Seine Vision rettet ihn, als Aineias, der Sohn der Aphrodite, sich mit dem Sterblichen Pandaros zusammenschließt, um anzugreifen. Gemeinsam kommen sie in Pandaros’ Streitwagen, um anzugreifen. Obwohl er zuversichtlich ist, dass er die Krieger besiegen kann, erinnert er sich an Athenas Anweisungen und zögert, den Sohn einer Göttin anzugreifen. Anstatt die Schlacht direkt zu führen, befiehlt er einem Krieger, Sthenelos, die Pferde zu stehlen, während er Aineias gegenübersteht.

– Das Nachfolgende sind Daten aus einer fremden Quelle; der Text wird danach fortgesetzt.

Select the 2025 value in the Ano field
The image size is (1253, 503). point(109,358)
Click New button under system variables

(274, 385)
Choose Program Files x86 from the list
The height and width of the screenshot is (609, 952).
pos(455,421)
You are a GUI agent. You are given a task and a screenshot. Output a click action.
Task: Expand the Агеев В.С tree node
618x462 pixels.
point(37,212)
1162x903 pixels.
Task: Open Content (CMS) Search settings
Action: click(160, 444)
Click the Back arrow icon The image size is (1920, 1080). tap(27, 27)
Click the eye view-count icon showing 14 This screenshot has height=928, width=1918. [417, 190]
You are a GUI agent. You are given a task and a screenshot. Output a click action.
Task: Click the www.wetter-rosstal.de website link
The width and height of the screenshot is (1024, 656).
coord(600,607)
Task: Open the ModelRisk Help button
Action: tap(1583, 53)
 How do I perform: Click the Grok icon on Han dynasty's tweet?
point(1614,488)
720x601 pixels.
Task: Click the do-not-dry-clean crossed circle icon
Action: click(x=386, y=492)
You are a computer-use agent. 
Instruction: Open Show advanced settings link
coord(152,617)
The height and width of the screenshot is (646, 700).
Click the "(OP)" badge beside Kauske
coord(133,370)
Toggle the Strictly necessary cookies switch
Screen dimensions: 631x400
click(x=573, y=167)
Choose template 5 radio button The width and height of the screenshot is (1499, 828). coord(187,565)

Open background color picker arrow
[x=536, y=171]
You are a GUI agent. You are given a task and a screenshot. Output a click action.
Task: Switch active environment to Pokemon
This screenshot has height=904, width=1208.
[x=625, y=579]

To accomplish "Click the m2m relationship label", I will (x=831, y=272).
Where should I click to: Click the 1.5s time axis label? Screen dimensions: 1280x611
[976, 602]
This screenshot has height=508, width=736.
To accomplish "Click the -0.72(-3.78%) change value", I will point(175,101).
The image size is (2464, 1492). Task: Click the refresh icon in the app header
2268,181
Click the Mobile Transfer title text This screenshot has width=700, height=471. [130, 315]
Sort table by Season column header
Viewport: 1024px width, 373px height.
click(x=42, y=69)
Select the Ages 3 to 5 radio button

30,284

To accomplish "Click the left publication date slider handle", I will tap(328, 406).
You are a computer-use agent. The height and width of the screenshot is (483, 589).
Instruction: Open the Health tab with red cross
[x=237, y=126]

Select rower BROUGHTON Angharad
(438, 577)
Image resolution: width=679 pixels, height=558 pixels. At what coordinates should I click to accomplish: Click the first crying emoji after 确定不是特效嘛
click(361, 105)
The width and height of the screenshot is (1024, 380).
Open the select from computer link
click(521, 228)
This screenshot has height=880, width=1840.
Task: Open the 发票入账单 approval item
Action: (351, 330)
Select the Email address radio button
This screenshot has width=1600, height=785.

Pandaros wirft seinen Speer und rühmt sich, den Sohn des Tydeus getötet zu haben. Diomedes antwortet: “Zumindest einer von euch wird erschlagen werden” und wirft seinen Speer, der Pandaros tötet. Dann stellt er sich dem unbewaffneten Aineias und wirft einen großen Felsbrocken, der das Hüftgelenk seines Gegners zerschmettert.
Aphrodite eilt herbei, um ihren Sohn vom Schlachtfeld zu retten, und sich an sein Versprechen gegenüber Athena erinnernd, verfolgt Diomedes sie und verwundet sie am Arm. Apollon, der Gott der Plagen, kommt, um Aineias zu retten, und Diomedes, der vielleicht vergisst, dass es ihm verboten ist, andere Götter zu bekämpfen, greift ihn drei Mal an, bevor er zurückgewiesen und gewarnt wird, Athenas Rat zu folgen.
Er weicht zurück und zieht sich vom Feld zurück. Obwohl er Aineias nicht töten oder Aphrodite ernsthaft verwunden konnte, bringt er Aineias’ Pferde mit, die nach denen des Achilles die zweitbesten auf dem Feld sind.
In einer späteren Schlacht kommt Athena zu ihm und lenkt seinen Streitwagen in die Schlacht, wo er Ares mit einem Speer verwundet. Auf diese Weise wird Diomedes der einzige Sterbliche, der jemals zwei Unsterbliche an einem einzigen Tag verwundete. Nachdem er dieses Ziel erreicht hat, weigert er sich, weitere Unsterbliche zu bekämpfen, und bringt den Göttern und dem Schicksal Respekt und Ehrfurcht entgegen.
Diomedes’ Tod wird in der Ilias nicht erwähnt. Nach dem Krieg kehrt er nach Argos zurück und findet vor, dass die Göttin Aphrodite seine Frau beeinflusst hat und sie ihm untreu geworden ist. Sein Anspruch auf den Thron von Argos wird bestritten. Er segelt nach Italien. Später gründete er Argyripa. Schließlich schloss er Frieden mit den Trojanern, und in einigen Legenden stieg er zur Unsterblichkeit auf.
Zu einem Gott gemacht zu werden ist sein Lohn nicht nur für den tapferen und mutigen Kampf im Krieg, sondern auch dafür, dass er die Fehler seines Vaters durch seine Ehre und seinen Respekt wiedergutzumachte.
In verschiedenen Erzählungen aus der Zeit nach der Entstehung der Ilias gibt es mehrere Geschichten über Diomedes’ Tod. In einigen Versionen stirbt er, während er in seinem neuen Zuhause lebt. In anderen kehrt er in sein eigenes Königreich zurück und stirbt dort. In mehreren stirbt er gar nicht, sondern wird von den Göttern auf den Olymp gebracht, um mit ewigem Leben belohnt zu werden.